Each line from the one containing "Open a new tab with plus button" to the last line of the listing below must be reproduced exactly, and nothing more.

┏━━

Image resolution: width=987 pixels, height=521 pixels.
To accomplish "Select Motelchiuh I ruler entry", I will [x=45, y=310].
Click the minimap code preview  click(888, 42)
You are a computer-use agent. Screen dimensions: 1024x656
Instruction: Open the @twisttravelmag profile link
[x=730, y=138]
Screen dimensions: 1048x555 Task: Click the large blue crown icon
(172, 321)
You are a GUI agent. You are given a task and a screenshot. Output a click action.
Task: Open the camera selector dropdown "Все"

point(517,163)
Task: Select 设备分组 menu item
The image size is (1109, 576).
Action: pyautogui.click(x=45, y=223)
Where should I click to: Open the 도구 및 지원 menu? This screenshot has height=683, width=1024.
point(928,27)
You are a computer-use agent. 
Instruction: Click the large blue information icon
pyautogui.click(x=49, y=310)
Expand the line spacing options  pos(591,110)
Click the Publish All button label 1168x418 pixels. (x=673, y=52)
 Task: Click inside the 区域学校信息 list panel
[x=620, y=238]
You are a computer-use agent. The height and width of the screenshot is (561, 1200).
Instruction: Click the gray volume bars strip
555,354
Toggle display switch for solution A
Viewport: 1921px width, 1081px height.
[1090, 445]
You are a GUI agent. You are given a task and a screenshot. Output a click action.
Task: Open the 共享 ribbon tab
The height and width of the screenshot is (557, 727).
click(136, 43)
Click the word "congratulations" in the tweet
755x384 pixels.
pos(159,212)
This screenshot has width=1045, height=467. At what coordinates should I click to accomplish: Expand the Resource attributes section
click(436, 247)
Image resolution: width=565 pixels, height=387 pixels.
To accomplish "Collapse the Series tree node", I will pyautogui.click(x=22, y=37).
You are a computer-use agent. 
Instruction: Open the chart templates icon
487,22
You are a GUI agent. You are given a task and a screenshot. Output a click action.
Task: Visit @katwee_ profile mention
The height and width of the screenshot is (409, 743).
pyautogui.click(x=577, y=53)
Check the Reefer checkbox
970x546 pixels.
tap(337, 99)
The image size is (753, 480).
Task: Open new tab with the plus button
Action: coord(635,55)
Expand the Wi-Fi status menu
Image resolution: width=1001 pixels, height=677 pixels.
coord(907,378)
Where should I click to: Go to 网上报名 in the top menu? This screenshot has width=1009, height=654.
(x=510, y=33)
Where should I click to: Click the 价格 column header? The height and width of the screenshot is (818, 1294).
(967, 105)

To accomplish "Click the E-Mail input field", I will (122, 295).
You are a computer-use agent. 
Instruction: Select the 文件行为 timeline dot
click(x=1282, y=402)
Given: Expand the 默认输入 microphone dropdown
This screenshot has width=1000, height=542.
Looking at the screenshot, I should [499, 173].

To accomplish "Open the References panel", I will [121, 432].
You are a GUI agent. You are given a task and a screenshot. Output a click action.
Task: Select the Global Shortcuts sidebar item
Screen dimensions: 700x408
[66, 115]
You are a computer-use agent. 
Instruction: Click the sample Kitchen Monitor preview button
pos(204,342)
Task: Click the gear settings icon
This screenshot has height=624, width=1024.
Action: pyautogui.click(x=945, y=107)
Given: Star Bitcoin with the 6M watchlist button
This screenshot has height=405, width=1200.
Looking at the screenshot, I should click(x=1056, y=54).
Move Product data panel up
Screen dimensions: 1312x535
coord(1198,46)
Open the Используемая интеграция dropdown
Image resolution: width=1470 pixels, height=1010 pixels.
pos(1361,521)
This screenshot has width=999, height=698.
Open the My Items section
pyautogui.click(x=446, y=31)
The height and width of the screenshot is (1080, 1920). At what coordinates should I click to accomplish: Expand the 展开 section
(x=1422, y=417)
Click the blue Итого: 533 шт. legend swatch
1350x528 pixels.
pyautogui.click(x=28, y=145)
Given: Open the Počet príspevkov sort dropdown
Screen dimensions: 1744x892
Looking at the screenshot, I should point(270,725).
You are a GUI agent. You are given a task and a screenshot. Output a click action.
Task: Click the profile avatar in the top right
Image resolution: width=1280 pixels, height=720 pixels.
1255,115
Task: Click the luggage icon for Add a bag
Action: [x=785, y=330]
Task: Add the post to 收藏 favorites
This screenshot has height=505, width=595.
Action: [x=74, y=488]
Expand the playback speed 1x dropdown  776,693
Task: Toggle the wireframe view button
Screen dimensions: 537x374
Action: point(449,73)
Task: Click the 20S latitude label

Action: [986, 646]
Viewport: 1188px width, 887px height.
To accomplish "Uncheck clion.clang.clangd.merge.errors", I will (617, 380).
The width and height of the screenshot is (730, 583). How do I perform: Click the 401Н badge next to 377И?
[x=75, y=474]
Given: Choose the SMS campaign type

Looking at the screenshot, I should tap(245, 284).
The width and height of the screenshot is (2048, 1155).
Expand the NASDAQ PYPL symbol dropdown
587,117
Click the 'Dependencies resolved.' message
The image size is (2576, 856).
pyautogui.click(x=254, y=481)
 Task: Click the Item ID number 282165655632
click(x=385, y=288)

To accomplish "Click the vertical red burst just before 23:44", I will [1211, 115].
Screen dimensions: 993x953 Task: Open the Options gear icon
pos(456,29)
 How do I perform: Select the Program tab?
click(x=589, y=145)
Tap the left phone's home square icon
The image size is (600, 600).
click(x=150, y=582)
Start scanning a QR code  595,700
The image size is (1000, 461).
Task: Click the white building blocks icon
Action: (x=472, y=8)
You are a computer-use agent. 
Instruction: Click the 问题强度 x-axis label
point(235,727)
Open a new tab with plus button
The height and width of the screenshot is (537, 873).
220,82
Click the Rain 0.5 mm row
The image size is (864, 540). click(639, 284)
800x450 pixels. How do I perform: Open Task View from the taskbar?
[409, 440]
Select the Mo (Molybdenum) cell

┗━━

Result:
Open a new tab with plus button
The height and width of the screenshot is (537, 873).
220,82
Click the Rain 0.5 mm row
The image size is (864, 540). click(639, 284)
800x450 pixels. How do I perform: Open Task View from the taskbar?
[409, 440]
Select the Mo (Molybdenum) cell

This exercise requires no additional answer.